Indian spices, with an export base of Rs 17,000 crore, have a share of 40 per cent of all the global spice trade. The domestic market for spices is about Rs one lakh crore. But the spice farmers, by and large, don’t realise the real potential that these commodities can offer.


The real challenge is to add value, educating the stakeholders to realise the potential and making it a sustainable programme. The sector is also beset with the challenges such as climate change, low productivity, depleting water resources and the issue of pesticide residues.

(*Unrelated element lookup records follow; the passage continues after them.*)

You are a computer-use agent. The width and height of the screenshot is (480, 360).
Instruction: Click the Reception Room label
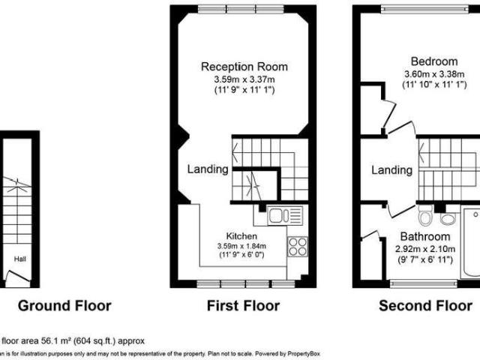244,67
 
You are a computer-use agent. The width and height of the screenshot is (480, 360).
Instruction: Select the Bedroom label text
434,61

National Sustainable Spice Programme

With a view to address these challenges and find solutions, stakeholders have announced the National Sustainable Spice Programme (NSSP). “Spices farmers across the globe are faced with uncertain pricing environment and adverse climatic situations. There are some other issues such as excessive use of chemical fertilisers, pests and diseases,” Philip Kuruvilla, Coordinator of NSSP, has said.



Introducing the features of NSSP to farmers, farmer producer organisations, processors, exporters, academic institutions and other organisations, he said


The World Spice Organisation (an arm of the All-India Spices Exporters Forum), Spices Board of India, IDH (the Sustainable Trade Initiative) and GIZ Global Project of Germany have joined hands to launch the programme.


The NSSP targets to convert a quarter of all the spices grown in the country sustainable by 2025. “The multi-stakeholder programme will help farmers reduce the use of pesticides and contaminants. It will address issues such as high dependency on chemical fertilisers and exploitation of natural resources, which contribute to climate change and outbreak of new diseases,” he said.


By harmonising standards and introducing of good agricultural practices (GAP), the country can increase incomes and achieve sustainability in spice farming operations.


Ramesh Bhat, a food safety expert, has related how poor standards in farming and contamination could not only impact the incomes but also cause short-term and long-term health complications. “International buyers would rejecte any farm produce with contamination and pesticide residues,” he said.


“The price the farmers get should be based on the additional value that they bring in the form of quality. We need to educate the farmers and other stakeholders on the importance of quality. To achieve this, we need to take up literacy programmes,” he said.